Language matters. Learning common phrases, questions and words to adopt and to avoid can help you be a more supportive ally to trans people in your family and community.

Language to Adopt and Avoid

Don’t Use These Use These
Transgenders/transgendered/transgenderism Trans person/trans man/trans woman
Transsexual/Transsexualism Transgender
Transgender as a noun (ex. he is a transgender) Transgender as an adjective (ex. he is transgender)
Gender Incongruence/Gender Identity Disorder/Body Dysmorphia/Gender Incontinence Gender Dysphoria
Preferred pronouns/preferred gender Pronouns/gender; True/correct pronouns/gender. Being trans isn't a choice, and using the language of “preferred” takes away the importance of addressing someone correctly.
"tr*nny" *THIS IS A SLUR AND SHOULD NEVER BE USED BY SOMEONE WHO IS NOT TRANSGENDER*
Biological male/biological female Sex isn't the same as gender; using language about biology is a tactic to "other" and dehumanize trans people; refer to gender identity unless otherwise specified based on a trans person's comfortability.
“ladies and gentlemen,” “men and women,” “boys and girls” Such phrases should be avoided, as they isolate many trans and nonbinary people. While there’s not a direct gender-neutral phrase that can replace these, broader phrases such as “everybody,” “all people,” or “children” may work to replace these in some contexts.

Questions to Avoid

Avoid Asking These Questions Reason
What is your real name? The name that a trans person has chosen is their real name, not the name they were assigned at birth. Most trans people are uncomfortable sharing their name given at birth, but if they do share it, it's crucial that you don't call them that name. Instead of inquiring about their birth name, avoid the topic altogether.
Have you had "the" surgery? Regardless of whether someone is transgender or not, it's seen as offensive and improper to ask about their genitals. A trans person's surgical status is private information, and it's inappropriate to inquire about.
When did you become transgender? Being trans is something that is innate within a person, and not something someone "becomes" over time. Instead, ask "when did you begin your transition?" Or even "when did you realize you were trans?"
How do you have sex? A person's intimate sexual life should be left private to them, regardless of whether or not that person is trans.

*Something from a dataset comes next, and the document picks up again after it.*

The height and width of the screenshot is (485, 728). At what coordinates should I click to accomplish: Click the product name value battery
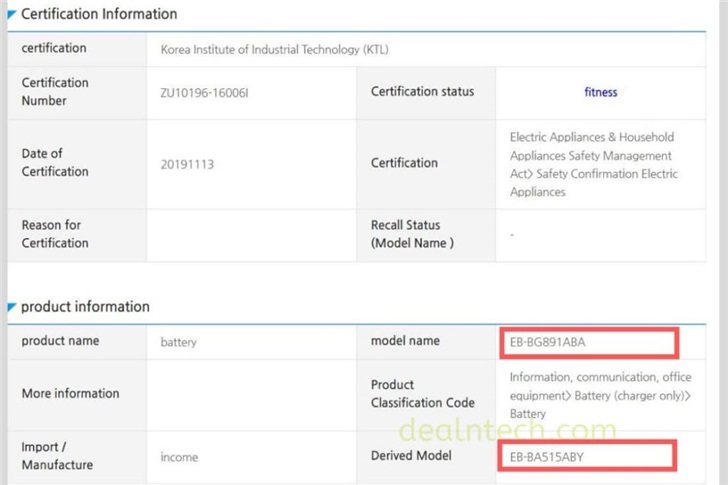pos(179,342)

How to approach learning experiences

We live under a system of power where we're conditioned to behave a certain way with regards to gender and sex, and as such, mistakes are bound to be made. That's okay! It's a vulnerable process to learn something new and mess up every now and then in the process of unlearning all that's been taught about gender identity. However, it's important to stay open to correction. Here are some ways to respond to corrections that communicate your intention for learning more:

  • The most important thing you can do is listen to a trans person. When speaking to a trans person about their life/trans topics in general, it's important that you give them the proper attention they deserve. Instead of interrupting or interjecting your own opinions, listen to what they have to say. While you have an idea about what being trans means, they have a lived experience and wisdom with trans issues. Trans people face the discrimination in front of them every day, and it's important to give them respect for those experiences and knowledge.
  • When corrected about someone's name or pronouns, don't be overly apologetic. If you made an honest mistake, there's no need to apologize. Instead of apologizing and explaining why you messed up or how hard it is to learn, it's most effective to say "thank you" and continue the conversation with the correction in mind. By doing this, you communicate that you respect the person with you, and you don't get caught up in your own personal excuse narrative.
  • When asking questions, make sure you ask a trans person if asking questions about their identity/trans issues is okay with them first. While your continued process of learning is important, not every trans person has the capacity to be a part of that process.
  • You may accidentally ask an inappropriate question, and that's okay too! If someone shares that they're uncomfortable answering a certain question, respect that choice and move forward. If they're comfortable answering why that question is inappropriate, feel free to ask and learn more.

Remember that trans people are not monolithic – there are many differences among people within the trans community. Just like cisgender (non-transgender) people, the trans community includes people from various political parties, religions, races or ethnicities, etc. Trans people will differ in their level of comfort with these questions or their opinions on topics, which is why it's always important to ask rather than just assume!